# Required work
Go through the listing and write out each line exactly.

# Data in this exercise
____________
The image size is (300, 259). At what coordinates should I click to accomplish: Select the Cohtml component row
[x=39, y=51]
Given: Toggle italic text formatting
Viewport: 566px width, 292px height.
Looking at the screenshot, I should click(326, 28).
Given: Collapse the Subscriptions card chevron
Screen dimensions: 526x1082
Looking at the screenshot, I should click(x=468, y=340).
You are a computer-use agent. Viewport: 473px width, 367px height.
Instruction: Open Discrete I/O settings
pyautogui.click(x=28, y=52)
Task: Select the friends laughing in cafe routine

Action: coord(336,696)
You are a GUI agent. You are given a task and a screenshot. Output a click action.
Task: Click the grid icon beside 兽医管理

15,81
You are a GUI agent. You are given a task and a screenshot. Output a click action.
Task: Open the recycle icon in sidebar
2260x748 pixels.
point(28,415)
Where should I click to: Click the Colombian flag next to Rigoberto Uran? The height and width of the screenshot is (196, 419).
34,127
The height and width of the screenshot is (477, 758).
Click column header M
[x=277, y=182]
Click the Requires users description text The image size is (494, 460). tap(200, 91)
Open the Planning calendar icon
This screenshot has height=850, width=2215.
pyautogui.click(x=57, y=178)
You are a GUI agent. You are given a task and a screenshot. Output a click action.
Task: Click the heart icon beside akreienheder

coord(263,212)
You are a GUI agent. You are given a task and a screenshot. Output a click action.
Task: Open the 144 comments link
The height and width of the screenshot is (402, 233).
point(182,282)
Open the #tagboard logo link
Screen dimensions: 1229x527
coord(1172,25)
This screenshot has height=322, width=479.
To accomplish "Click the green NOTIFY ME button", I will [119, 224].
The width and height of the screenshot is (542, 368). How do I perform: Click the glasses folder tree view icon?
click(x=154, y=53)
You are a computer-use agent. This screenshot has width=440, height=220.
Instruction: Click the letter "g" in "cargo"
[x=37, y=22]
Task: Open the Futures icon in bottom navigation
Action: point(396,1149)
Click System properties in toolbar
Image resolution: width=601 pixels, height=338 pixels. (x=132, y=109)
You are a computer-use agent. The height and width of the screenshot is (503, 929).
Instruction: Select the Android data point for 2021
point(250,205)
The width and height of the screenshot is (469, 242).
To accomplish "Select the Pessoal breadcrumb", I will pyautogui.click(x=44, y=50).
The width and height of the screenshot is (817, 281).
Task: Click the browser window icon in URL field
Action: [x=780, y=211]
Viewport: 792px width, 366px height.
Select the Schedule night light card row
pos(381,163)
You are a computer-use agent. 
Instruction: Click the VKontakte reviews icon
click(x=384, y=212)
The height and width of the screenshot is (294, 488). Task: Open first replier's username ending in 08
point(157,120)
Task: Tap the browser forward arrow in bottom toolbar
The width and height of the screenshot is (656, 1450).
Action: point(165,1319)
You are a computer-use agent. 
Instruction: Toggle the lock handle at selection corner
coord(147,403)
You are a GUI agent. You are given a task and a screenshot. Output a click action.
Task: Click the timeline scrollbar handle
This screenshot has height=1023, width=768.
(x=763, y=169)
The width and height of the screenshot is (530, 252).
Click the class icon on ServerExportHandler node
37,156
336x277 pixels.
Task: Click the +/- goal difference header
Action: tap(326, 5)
____________
# Answer to the exercise
The image size is (300, 259). At what coordinates should I click to accomplish: Select the Cohtml component row
[x=39, y=51]
Given: Toggle italic text formatting
Viewport: 566px width, 292px height.
Looking at the screenshot, I should click(326, 28).
Given: Collapse the Subscriptions card chevron
Screen dimensions: 526x1082
Looking at the screenshot, I should click(x=468, y=340).
You are a computer-use agent. Viewport: 473px width, 367px height.
Instruction: Open Discrete I/O settings
pyautogui.click(x=28, y=52)
Task: Select the friends laughing in cafe routine

Action: coord(336,696)
You are a GUI agent. You are given a task and a screenshot. Output a click action.
Task: Click the grid icon beside 兽医管理

15,81
You are a GUI agent. You are given a task and a screenshot. Output a click action.
Task: Open the recycle icon in sidebar
2260x748 pixels.
point(28,415)
Where should I click to: Click the Colombian flag next to Rigoberto Uran? The height and width of the screenshot is (196, 419).
34,127
The height and width of the screenshot is (477, 758).
Click column header M
[x=277, y=182]
Click the Requires users description text The image size is (494, 460). tap(200, 91)
Open the Planning calendar icon
This screenshot has height=850, width=2215.
pyautogui.click(x=57, y=178)
You are a GUI agent. You are given a task and a screenshot. Output a click action.
Task: Click the heart icon beside akreienheder

coord(263,212)
You are a GUI agent. You are given a task and a screenshot. Output a click action.
Task: Open the 144 comments link
The height and width of the screenshot is (402, 233).
point(182,282)
Open the #tagboard logo link
Screen dimensions: 1229x527
coord(1172,25)
This screenshot has height=322, width=479.
To accomplish "Click the green NOTIFY ME button", I will [119, 224].
The width and height of the screenshot is (542, 368). How do I perform: Click the glasses folder tree view icon?
click(x=154, y=53)
You are a computer-use agent. This screenshot has width=440, height=220.
Instruction: Click the letter "g" in "cargo"
[x=37, y=22]
Task: Open the Futures icon in bottom navigation
Action: point(396,1149)
Click System properties in toolbar
Image resolution: width=601 pixels, height=338 pixels. (x=132, y=109)
You are a computer-use agent. The height and width of the screenshot is (503, 929).
Instruction: Select the Android data point for 2021
point(250,205)
The width and height of the screenshot is (469, 242).
To accomplish "Select the Pessoal breadcrumb", I will pyautogui.click(x=44, y=50).
The width and height of the screenshot is (817, 281).
Task: Click the browser window icon in URL field
Action: [x=780, y=211]
Viewport: 792px width, 366px height.
Select the Schedule night light card row
pos(381,163)
You are a computer-use agent. 
Instruction: Click the VKontakte reviews icon
click(x=384, y=212)
The height and width of the screenshot is (294, 488). Task: Open first replier's username ending in 08
point(157,120)
Task: Tap the browser forward arrow in bottom toolbar
The width and height of the screenshot is (656, 1450).
Action: point(165,1319)
You are a computer-use agent. 
Instruction: Toggle the lock handle at selection corner
coord(147,403)
You are a GUI agent. You are given a task and a screenshot. Output a click action.
Task: Click the timeline scrollbar handle
This screenshot has height=1023, width=768.
(x=763, y=169)
The width and height of the screenshot is (530, 252).
Click the class icon on ServerExportHandler node
37,156
336x277 pixels.
Task: Click the +/- goal difference header
Action: tap(326, 5)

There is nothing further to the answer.